GOLF COURSE REPURPOSED
27 Sep 2017
An abandoned golf course in New Orleans’ City Park is now the city’s biggest urban farm, with sustainable farming ventures that provide leadership and education programs to underprivileged youth.
Designed by Tulane University architecture students, Grow Dat Youth Farm has repurposed a former golf course to develop a sustainable farming nonprofit that features a low-energy Eco-Campus built with seven recycled shipping containers. The urban farming and leadership program teaches local youth how to sustainably grow fruits and veggies that are then sold to CSAs, local restaurants, and markets, as well as donated to neighbourhoods lacking access to healthy, fresh food.
Founded in 2011, Grow Dat Youth Farm wants to do much more than grow delicious chemical-free food. The nonprofit farm’s central mission is to bring local youth and adults from different backgrounds together in a safe collaborative environment where they can learn how to grow their own food and develop personal, social, and environmental change.
Most of the educational workshops take place within the Eco-Campus, a simple low-energy structure with an open-air classroom, two climate-controlled offices, kitchen, bathroom with composting toilets, and storage. A bioswale under the front timber walkway prevents flooding and manages water sustainably.
The City Park birding corridor runs along the side of farm and provides a more wild contrast to the farmed environment.
Grow Dat Youth Farm has a long-term lease for seven acres of land in New Orlean’s City Park and is currently growing on two acres, with plans for expansion. Formerly a golf course that had been uninhabited before Katrina, the site comprised very sandy or mostly clay soils - poor conditions for farming. The team remediated the soil with lots of organic matter - mainly a mixture of coffee grounds, processed dried sugar cane, and chicken manure - and use crop rotations to add minerals back into the earth.

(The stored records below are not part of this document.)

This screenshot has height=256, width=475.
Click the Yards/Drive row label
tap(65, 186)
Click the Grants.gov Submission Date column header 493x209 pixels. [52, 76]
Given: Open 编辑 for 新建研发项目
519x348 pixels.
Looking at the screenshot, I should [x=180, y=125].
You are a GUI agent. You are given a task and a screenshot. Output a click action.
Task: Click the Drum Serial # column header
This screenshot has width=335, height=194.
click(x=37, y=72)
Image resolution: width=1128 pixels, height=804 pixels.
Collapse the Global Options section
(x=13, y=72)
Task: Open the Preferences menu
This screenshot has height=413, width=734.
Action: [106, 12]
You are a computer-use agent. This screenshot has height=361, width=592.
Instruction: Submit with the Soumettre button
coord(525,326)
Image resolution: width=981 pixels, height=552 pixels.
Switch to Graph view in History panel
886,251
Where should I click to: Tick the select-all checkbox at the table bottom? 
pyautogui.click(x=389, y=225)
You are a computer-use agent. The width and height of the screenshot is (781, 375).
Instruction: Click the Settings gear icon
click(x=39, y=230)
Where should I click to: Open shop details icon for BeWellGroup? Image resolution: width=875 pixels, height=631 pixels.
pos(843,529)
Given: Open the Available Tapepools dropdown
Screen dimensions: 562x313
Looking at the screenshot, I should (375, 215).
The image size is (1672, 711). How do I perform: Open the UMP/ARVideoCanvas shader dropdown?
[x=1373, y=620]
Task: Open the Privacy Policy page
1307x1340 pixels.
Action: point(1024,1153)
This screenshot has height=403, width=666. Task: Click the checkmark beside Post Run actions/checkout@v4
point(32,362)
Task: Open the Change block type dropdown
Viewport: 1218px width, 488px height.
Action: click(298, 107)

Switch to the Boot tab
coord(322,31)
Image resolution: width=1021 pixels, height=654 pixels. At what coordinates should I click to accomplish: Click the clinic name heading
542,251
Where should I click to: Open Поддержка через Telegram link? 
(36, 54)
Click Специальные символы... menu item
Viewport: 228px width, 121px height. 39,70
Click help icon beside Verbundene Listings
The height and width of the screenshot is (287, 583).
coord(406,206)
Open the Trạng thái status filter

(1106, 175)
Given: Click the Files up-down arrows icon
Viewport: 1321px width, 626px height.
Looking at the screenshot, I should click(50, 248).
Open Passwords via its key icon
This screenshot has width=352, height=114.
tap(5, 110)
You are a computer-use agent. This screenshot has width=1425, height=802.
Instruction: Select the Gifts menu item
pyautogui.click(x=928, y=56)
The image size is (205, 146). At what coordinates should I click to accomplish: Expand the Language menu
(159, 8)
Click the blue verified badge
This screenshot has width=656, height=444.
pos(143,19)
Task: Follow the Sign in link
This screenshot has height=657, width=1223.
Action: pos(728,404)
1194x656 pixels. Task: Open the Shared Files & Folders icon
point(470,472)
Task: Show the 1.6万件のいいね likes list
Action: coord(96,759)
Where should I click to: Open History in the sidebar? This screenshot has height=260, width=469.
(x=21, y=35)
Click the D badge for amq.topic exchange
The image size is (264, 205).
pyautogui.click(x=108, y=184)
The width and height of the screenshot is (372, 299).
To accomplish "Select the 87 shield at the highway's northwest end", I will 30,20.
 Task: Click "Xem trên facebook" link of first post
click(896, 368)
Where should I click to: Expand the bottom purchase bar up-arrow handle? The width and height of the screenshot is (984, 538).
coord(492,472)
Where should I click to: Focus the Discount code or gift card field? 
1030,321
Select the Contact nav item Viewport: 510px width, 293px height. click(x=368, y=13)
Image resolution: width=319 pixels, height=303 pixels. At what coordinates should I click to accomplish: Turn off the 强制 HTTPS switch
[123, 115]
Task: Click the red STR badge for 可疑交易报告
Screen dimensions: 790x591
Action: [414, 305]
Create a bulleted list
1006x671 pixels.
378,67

Today, the diversified farm grows over 50 varieties of fruits and vegetables, from avocados and satsuma to beets and kale.
“Food justice is a big part of who we are,” said Michael Kantor, Interim Director at Grow Dat Youth Farm, who stressed the program’s primary purpose to develop youth leadership skills. “Black farmers in particular have historically been marginalised so we create opportunities here to give young people of different races the chance to take control of food production, either here or in their neighbourhoods, and increase access to fresh healthy produce—something many New Orleans neighbourhoods do not have.”
Grow Dat Youth Farm partners with nine local schools to recruit around 60 high school students annually. Starting in January 2018, these youth Crew Members participate in a paid, five-month leadership program held after school and on Saturday that prioritises diversity and inclusion. The program time is evenly split between lessons on sustainable food, cooking, and farming, and team-building and leadership exercises. Graduates of the program are invited to enrol in the next tiered leadership position as Assistant Crew Leaders; a fellowship program brings in extra help around the year.
“Our farm is pretty active from September to June,” said Michael. “That’s when we’re harvesting crops for the CSA, or for the Crescent City Farmers Market or farm stand. We’ve also sold to restaurants and have been in Whole Foods too. We donate 30% of our food to households without access [to healthy foods] through our Shared Harvest program.”
To date, Grow Dat Youth Farm has donated over 26,000 pounds of food.